Print exactly the lines from the one that contains "Image resolution: width=2156" through the final line of the entries below, both included, and nothing else; omit the pictures.

+++ RECORDS SHOWN +++

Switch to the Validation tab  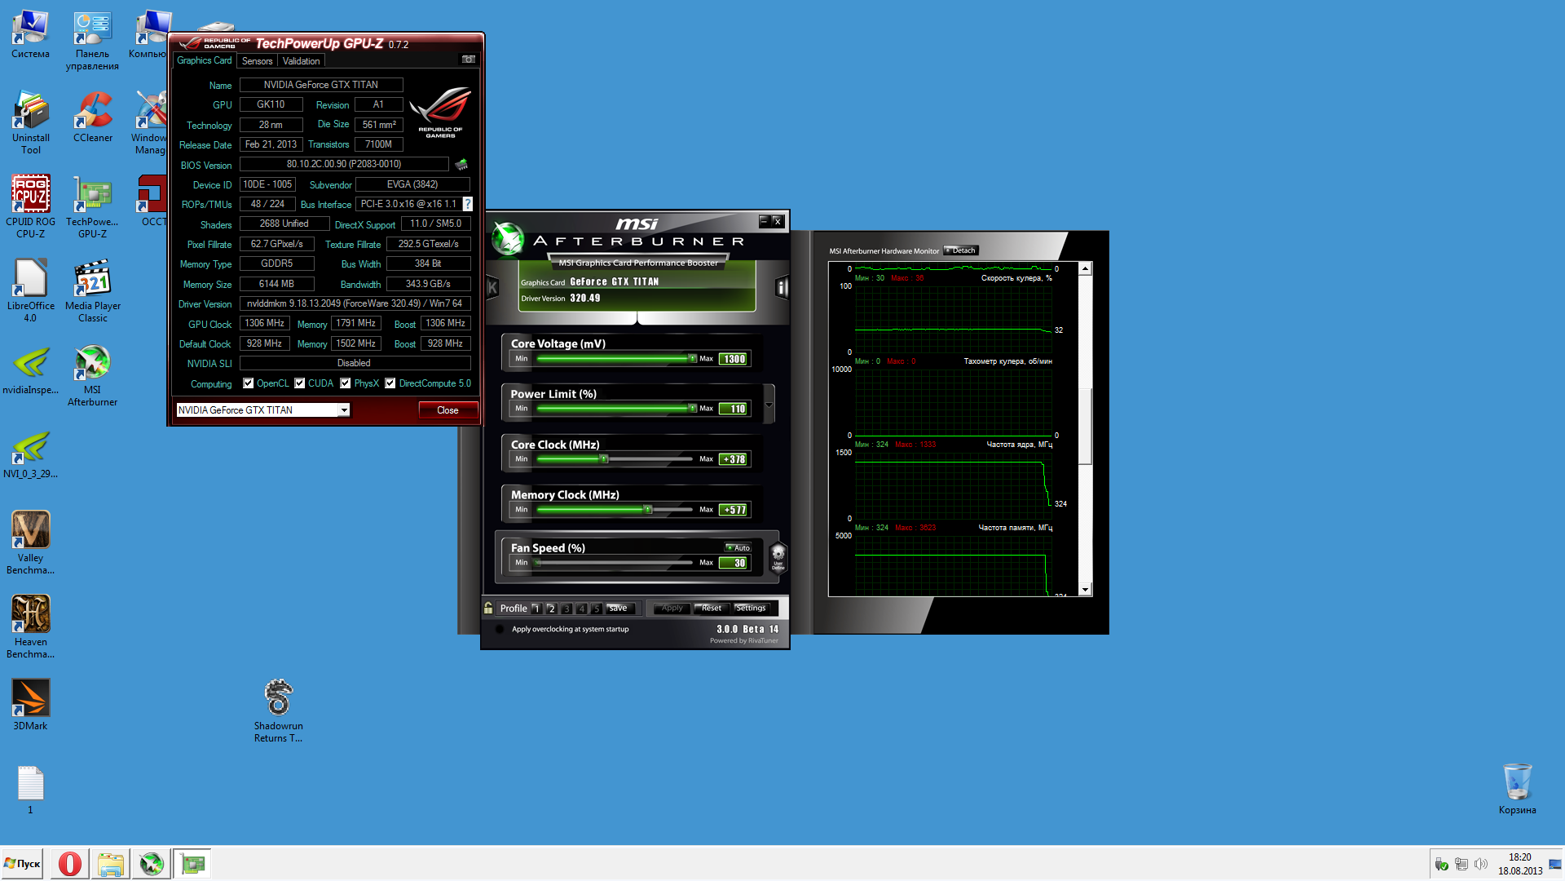(x=301, y=61)
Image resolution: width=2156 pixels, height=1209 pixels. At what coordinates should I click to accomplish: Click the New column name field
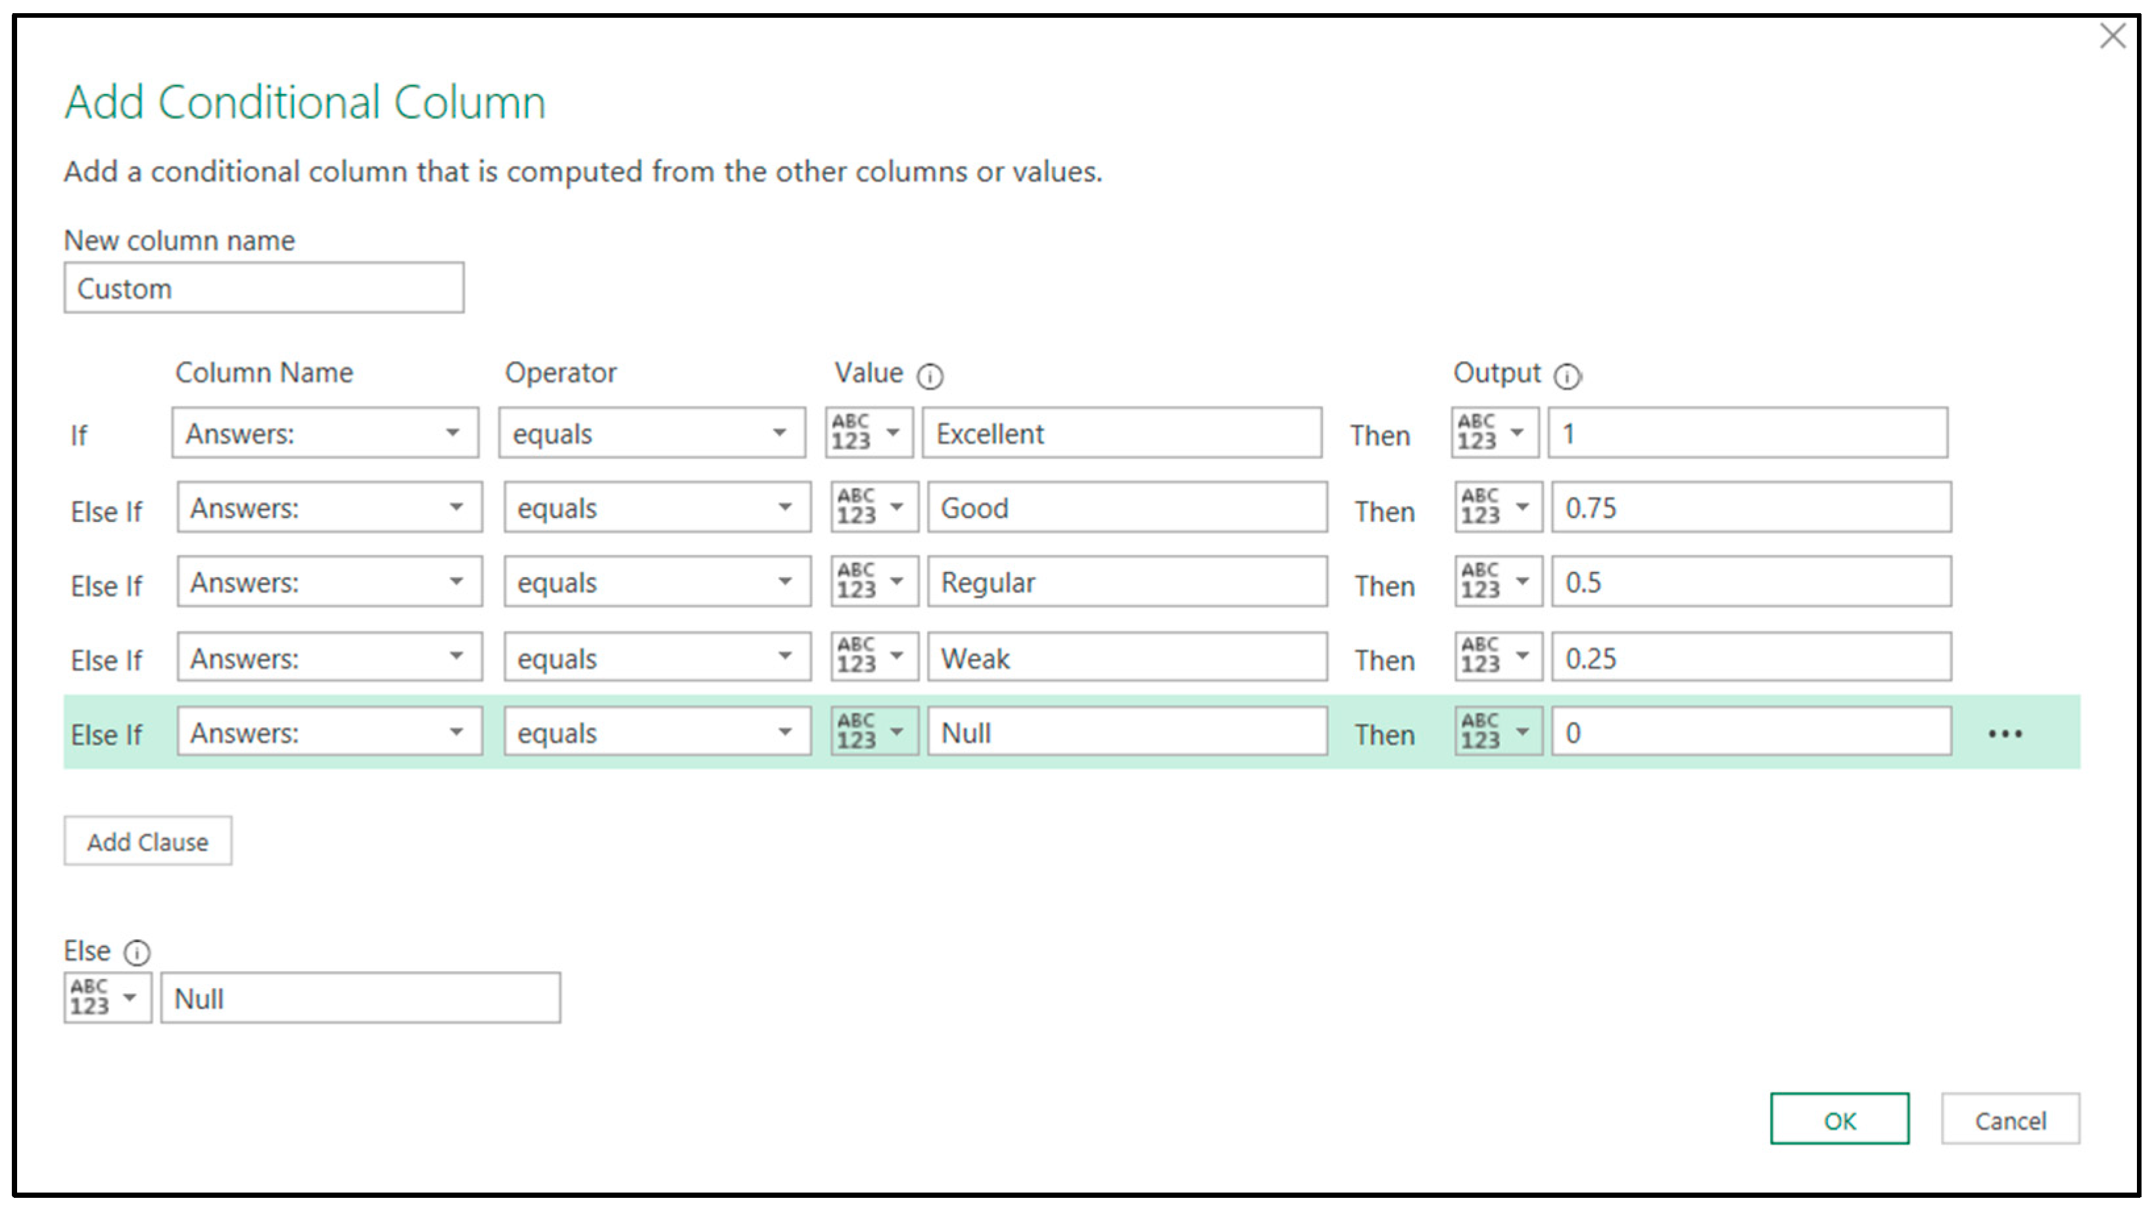(264, 289)
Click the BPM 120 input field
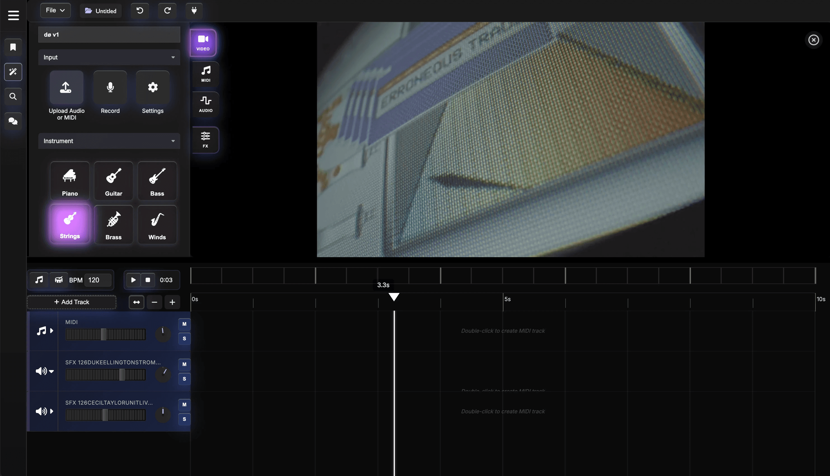Image resolution: width=830 pixels, height=476 pixels. coord(98,280)
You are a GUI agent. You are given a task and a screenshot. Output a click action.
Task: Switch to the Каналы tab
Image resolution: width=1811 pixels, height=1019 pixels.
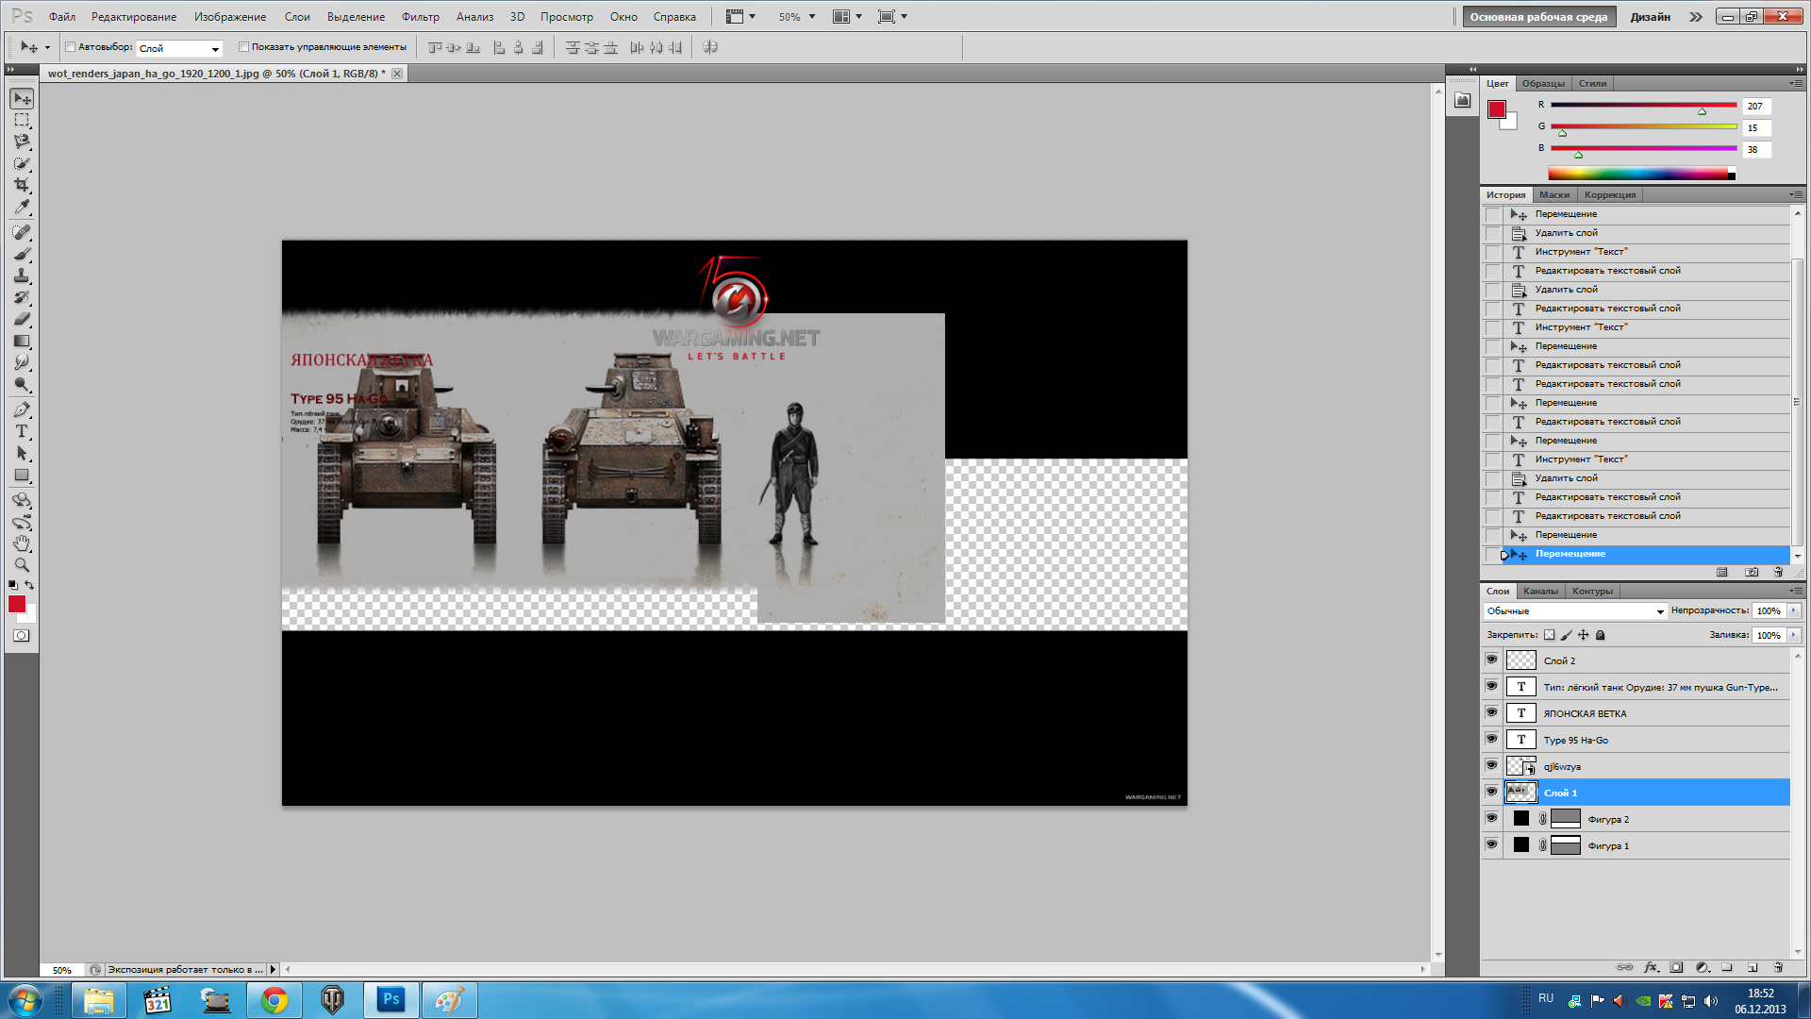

+++

_OUTPUT:_
Image resolution: width=2156 pixels, height=1209 pixels. At what coordinates should I click to accomplish: Click the New column name field
(264, 289)
Click the BPM 120 input field
Image resolution: width=830 pixels, height=476 pixels. coord(98,280)
You are a GUI agent. You are given a task and a screenshot. Output a click action.
Task: Switch to the Каналы tab
Image resolution: width=1811 pixels, height=1019 pixels.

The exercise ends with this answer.